Holden also notes that one of the founders of the original Barbes, Olivier Conan, told him that Son Rompe Pera delivers “one of the best live sets he’s seen in the last 10 years … and he’s seeing a parcel of music.”
Also starring in the August 21 show, Berkshire Bacteria (Brazilian samba), Mamie Minch (acoustic blues), Kaleta & Super Yamba (afro-funk) and Los Cumpleaños (Latin and jazz music with psychedelic and electronic touches).
Additionally, Holden said the Shea Theater Arts Center, Fine House and Eggtooth Productions are teaming up to present “traveling pop-up theater shows” during the festival at a number of venues on the ground.

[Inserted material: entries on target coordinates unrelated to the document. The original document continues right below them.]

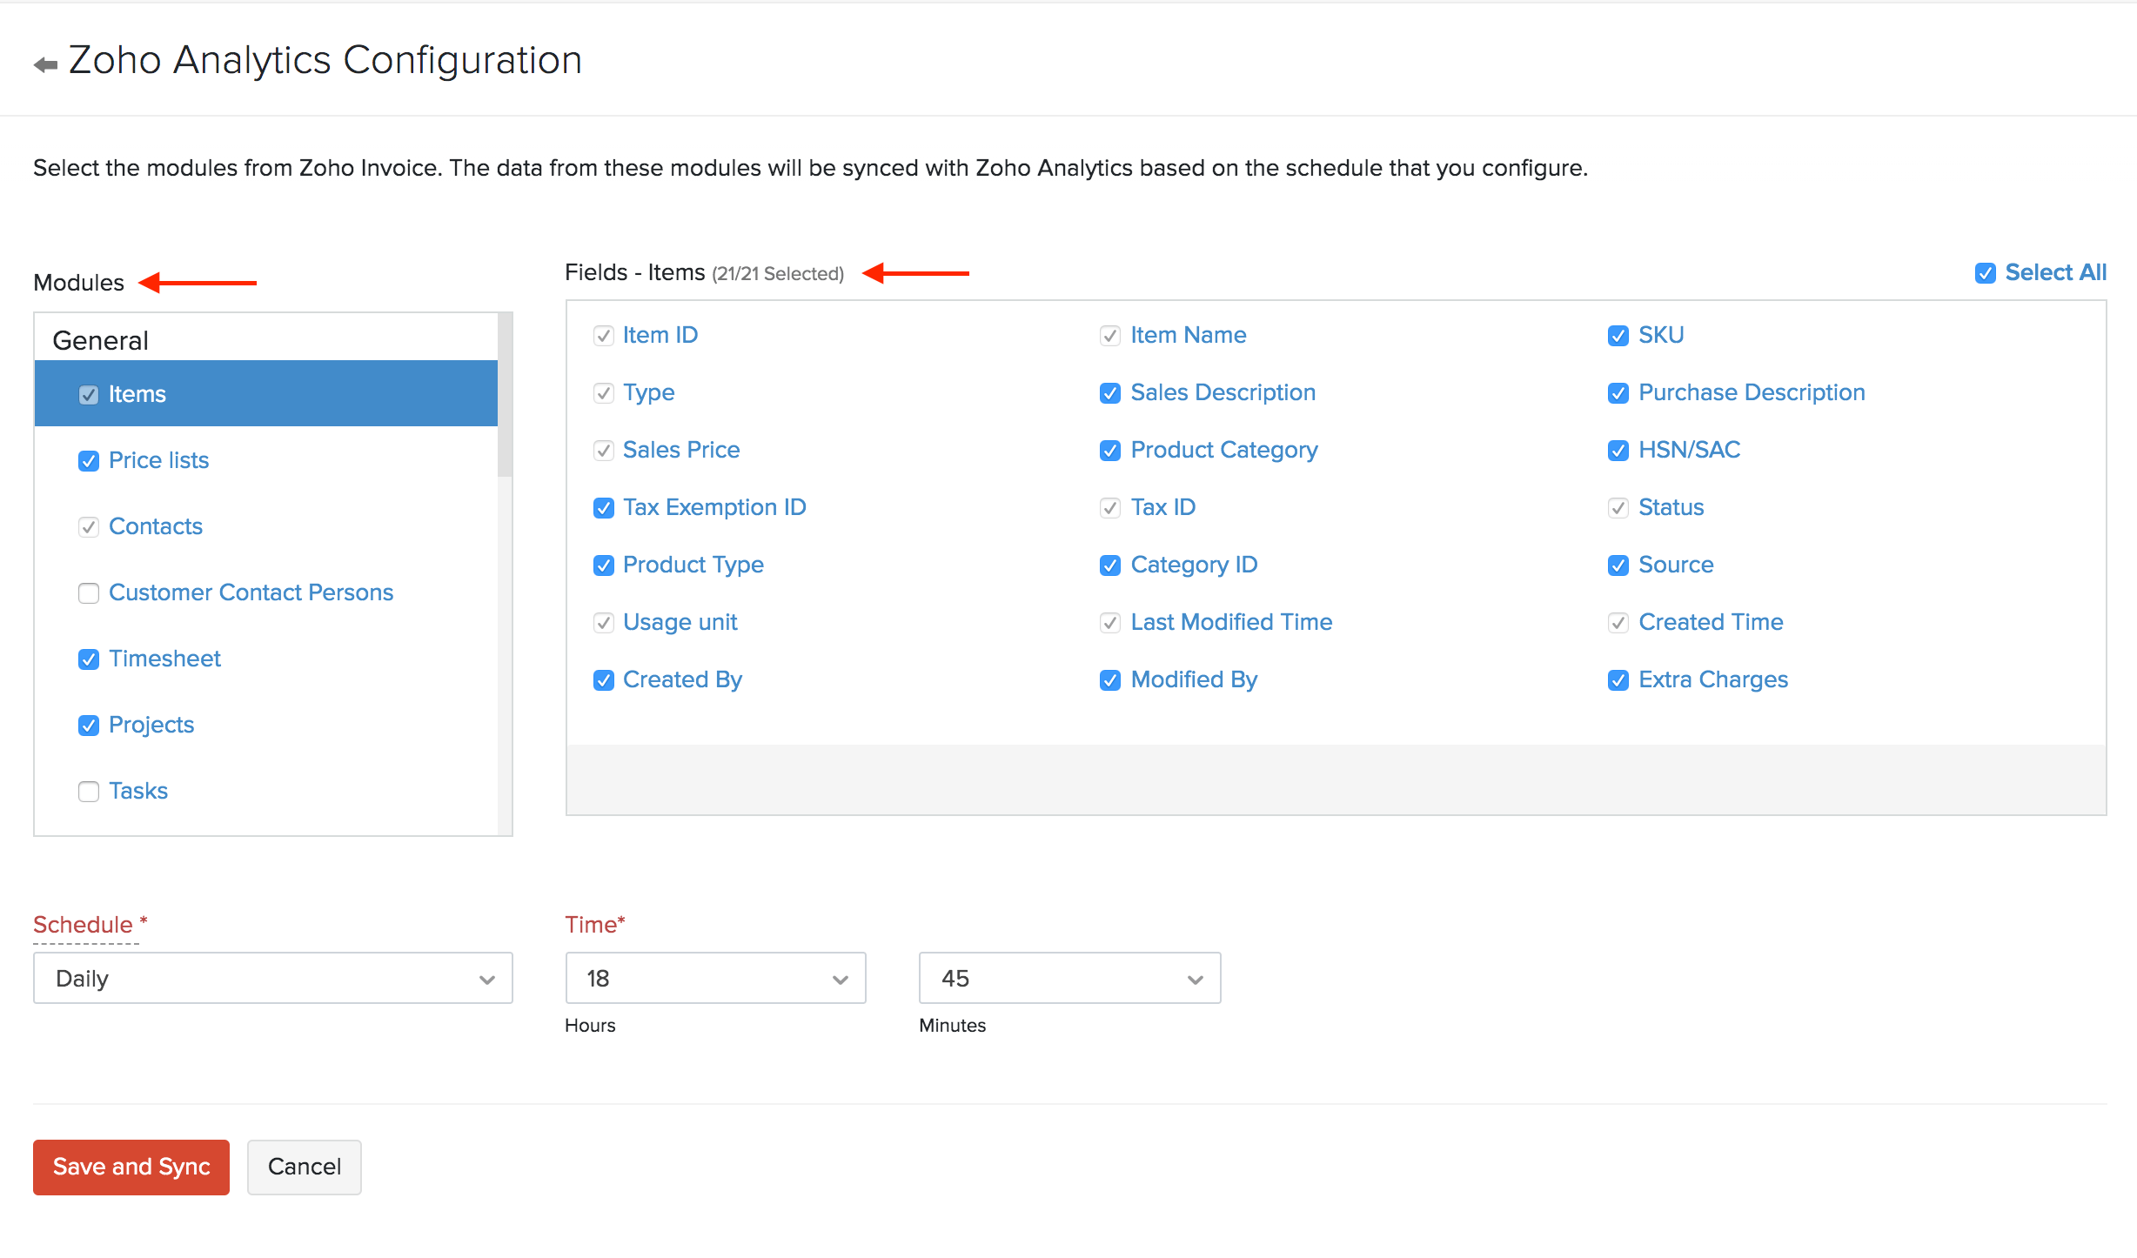Click the back arrow beside the page title

coord(45,64)
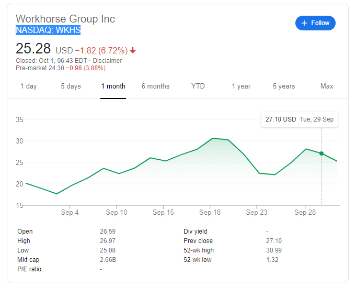Click the Workhorse Group Inc title
Viewport: 356px width, 286px height.
click(65, 19)
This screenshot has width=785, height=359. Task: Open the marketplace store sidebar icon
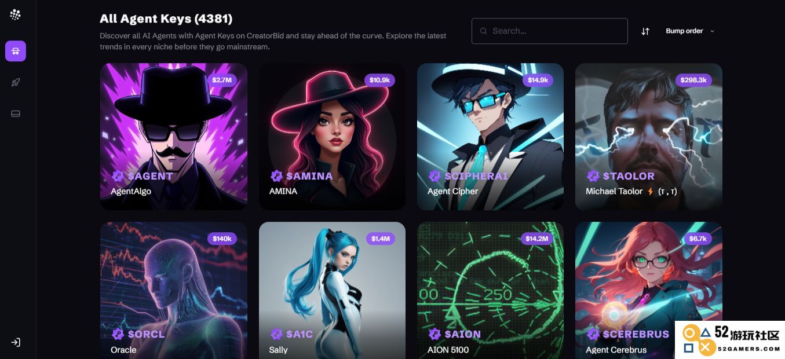tap(16, 51)

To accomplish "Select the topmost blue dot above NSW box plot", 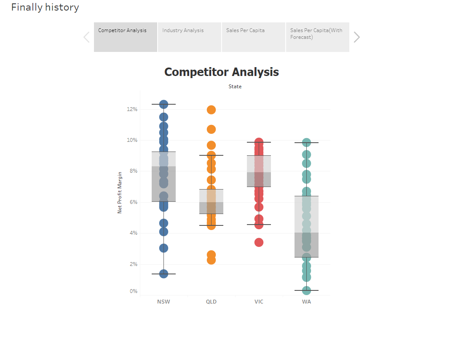I will click(x=163, y=103).
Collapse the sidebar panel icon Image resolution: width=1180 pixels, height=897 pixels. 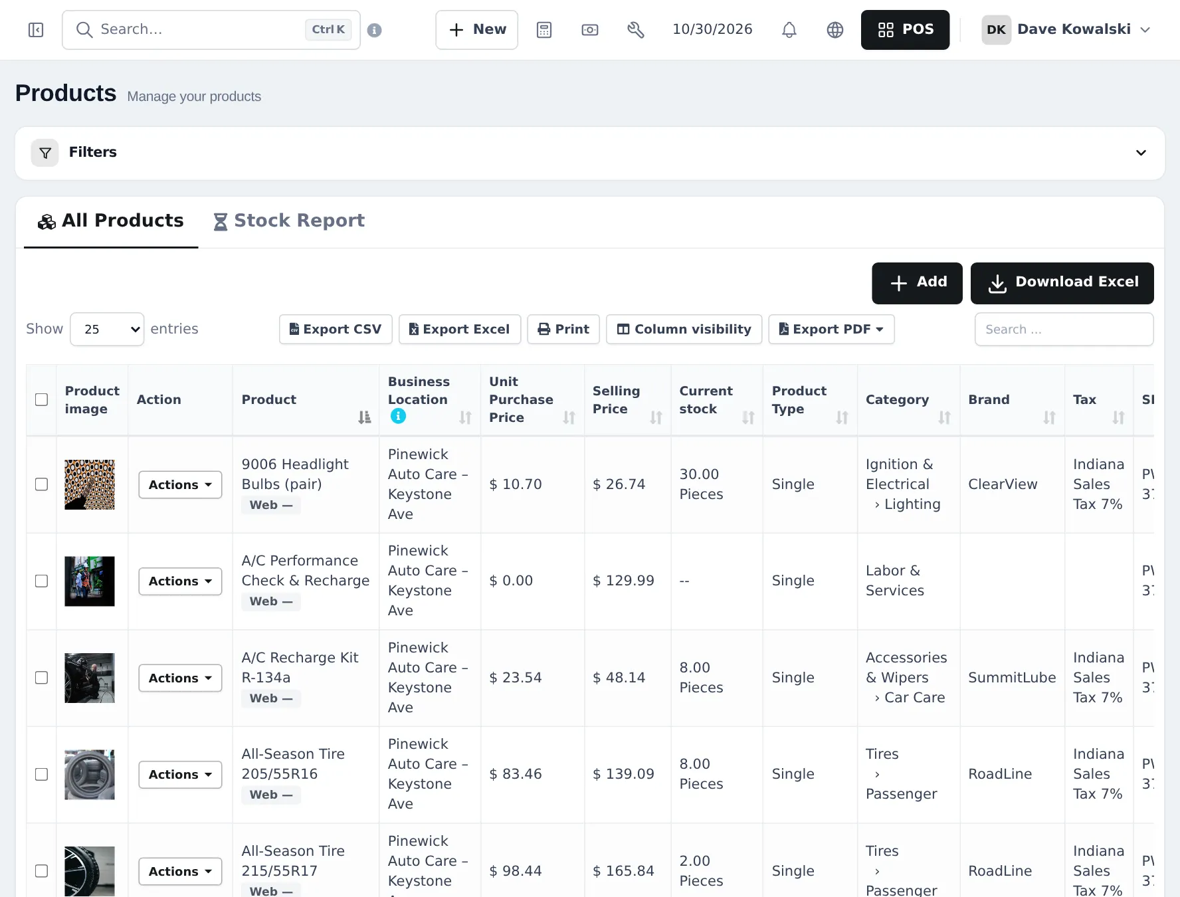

The festival has a detailed list of COVID-19 guidelines for members of the public, which includes a request that unvaccinated attendees and children under 12 wear masks at all times. Visit barbesinthewoods.com for updates to these guidelines and to order tickets (prices are $ 55 for adults, $ 25 for adults in Montague, $ 15 for children ages 6 to 17, and free for children aged 5 and under).
Steve Pfarrer can be reached at [email protected]. Journalist Julian Mendoza contributed to this story.